** begin PROVIDED RECORDS **

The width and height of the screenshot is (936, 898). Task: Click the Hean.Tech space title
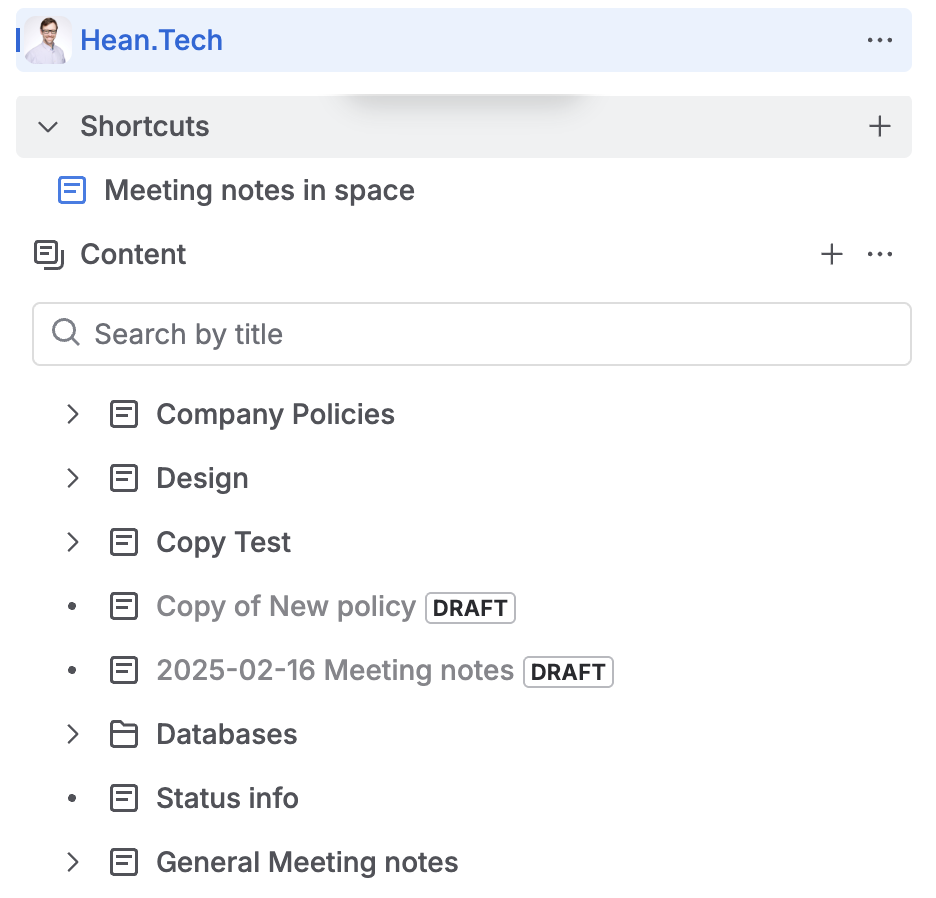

** end PROVIDED RECORDS **
** begin PROVIDED RECORDS **

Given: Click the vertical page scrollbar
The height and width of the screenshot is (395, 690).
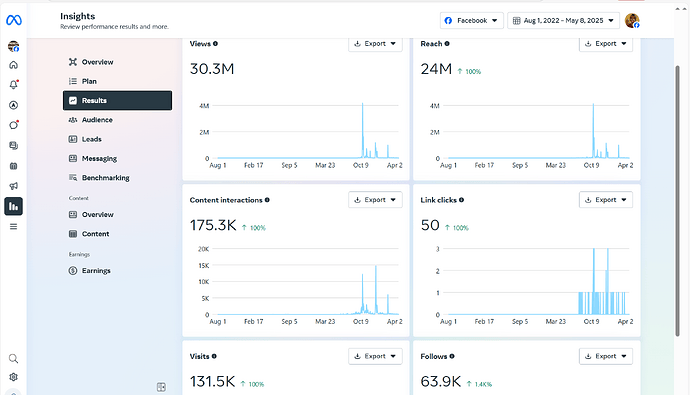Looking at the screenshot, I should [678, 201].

** end PROVIDED RECORDS **
** begin PROVIDED RECORDS **

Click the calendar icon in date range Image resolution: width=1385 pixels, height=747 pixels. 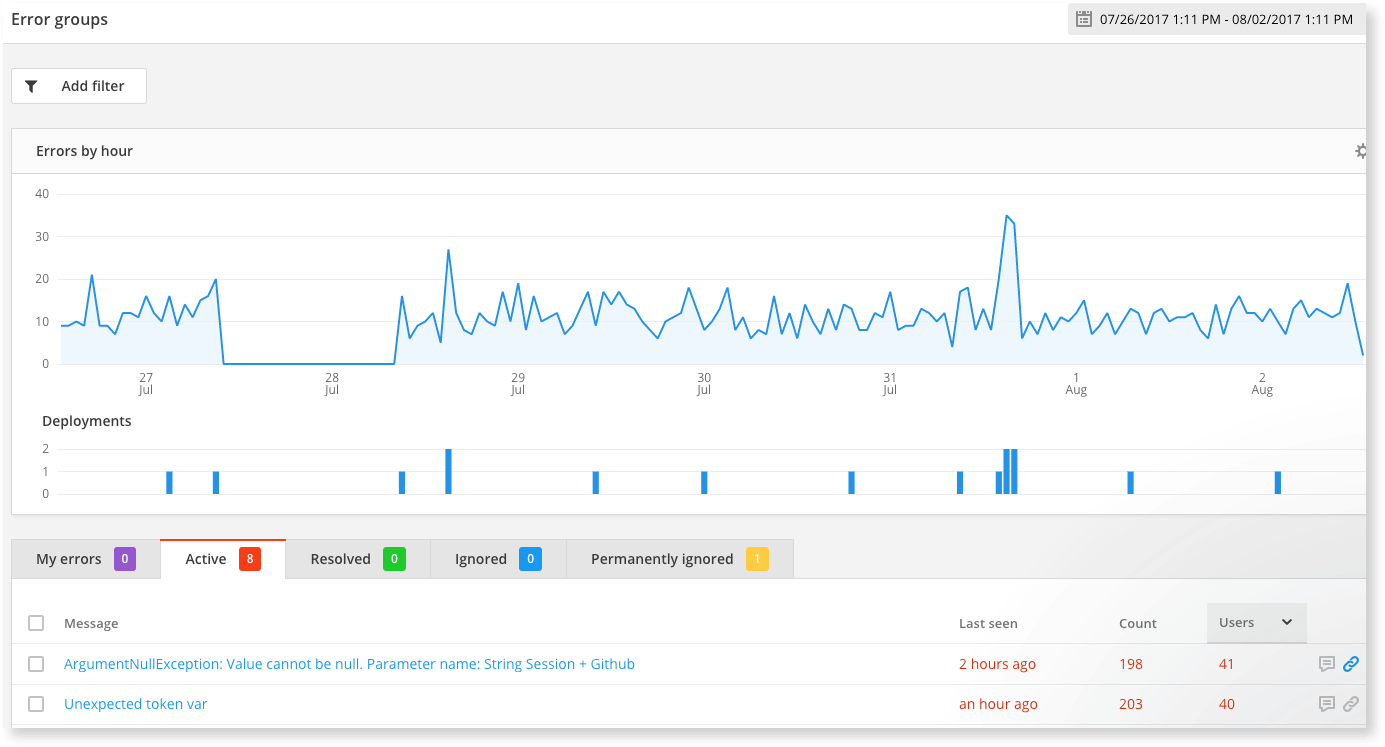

** end PROVIDED RECORDS **

> **EXERCISE REQUIREMENTS**:
Please reproduce the material word for word, starting at the line that contains "Given: Click the vertical page scrollbar" and ending at the line that contains "Looking at the", leaving out the pictures.

> **EXPECTED ANSWER**:
Given: Click the vertical page scrollbar
The height and width of the screenshot is (395, 690).
Looking at the screenshot, I should [678, 201].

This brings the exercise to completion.